Die am 16. Januar 2023 in Kraft getretene DORA-Verordnung (EU) 2022/2254 wirft ihre Schatten voraus. Sie enthält Anforderungen an die digitale operationale Resilienz, die einheitlich im gesamten Finanzsektor gelten sollen und auch auf EbAV Anwendung finden (vgl. hierzu den Beitrag vom 2. Januar 2023).

Im ersten Quartal 2023 haben Vorbereitungen für die zahlreichen Level-II-Regulierungen (Technische Regulierungsstandards, technische Durchführungsstandards) begonnen, zu deren Erlass die Verordnung die Kommission ermächtigt und deren Vorbereitung den Europäischen Aufsichtsbehörden (ESA) obliegt.

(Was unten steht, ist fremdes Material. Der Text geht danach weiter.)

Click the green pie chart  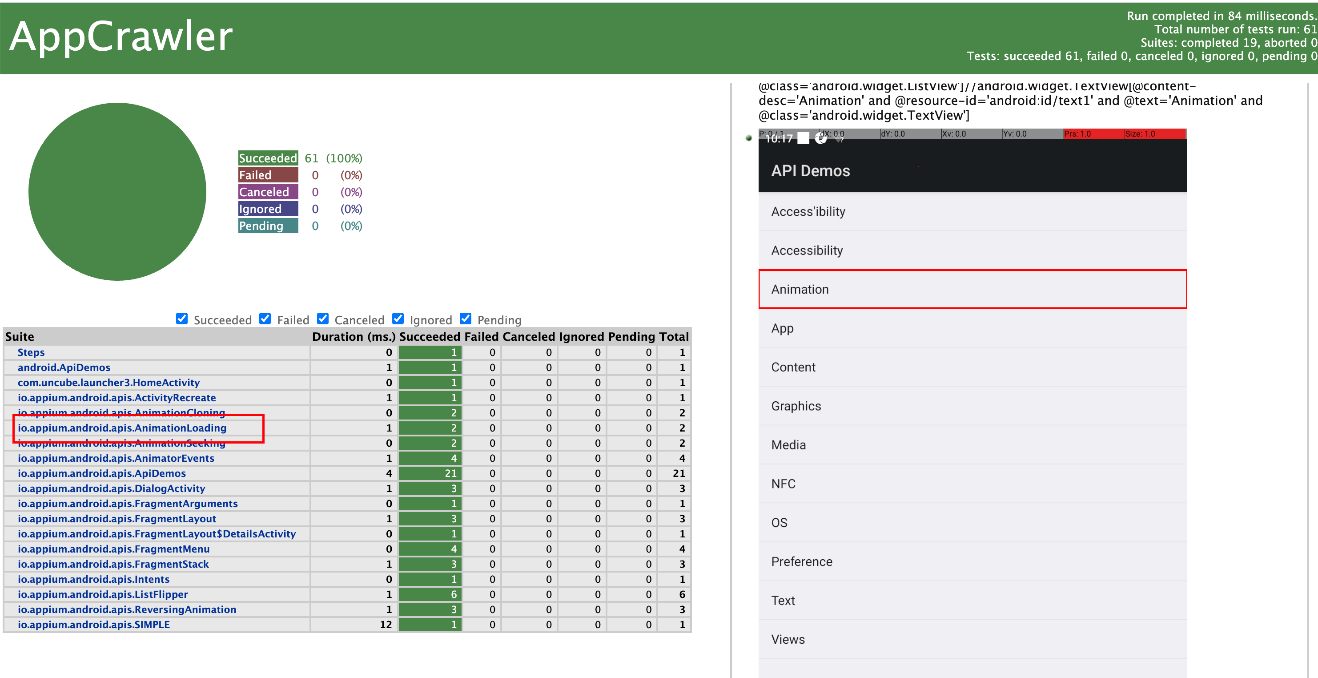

Konkretisierungen zu der Verordnung wird es u.a. geben zu Fragen wie dem IKT-Risikomanagement (Richtlinien, Verfahren, Protokolle und Tools für IKT-Sicherheit, ferner: Kontroll- und Zugriffsrechte, Fehlererkennung, Wiederherstellung und Geschäftsführung). Detaillierte Anforderungen sind auch an Testverfahren (Threat Lead Penetration Tests) zu erwarten, ferner an das Vorfallmeldewesen und das Drittparteien-Risikomanagement in Zusammenhang mit Auslagerungen. Nicht alle Vorgaben der DORA-Verordnung sind im Vergleich zum aktuellen VAIT-Rundschreiben der BaFin neu. Dennoch sind in Folge der DORA-VO zumindest punktuell zusätzliche oder punktuell verschärfte Anforderungen für EbAV zu erwarten.

Möglichkeiten zur direkten Beteiligung gegenüber den ESA im Verfahren wird es im 2. Quartal 2023 geben. Dann sollen die Entwürfe der Level-II-Regulierungen von den Europäischen Aufsichtsbehörden zur Konsultation gestellt werden.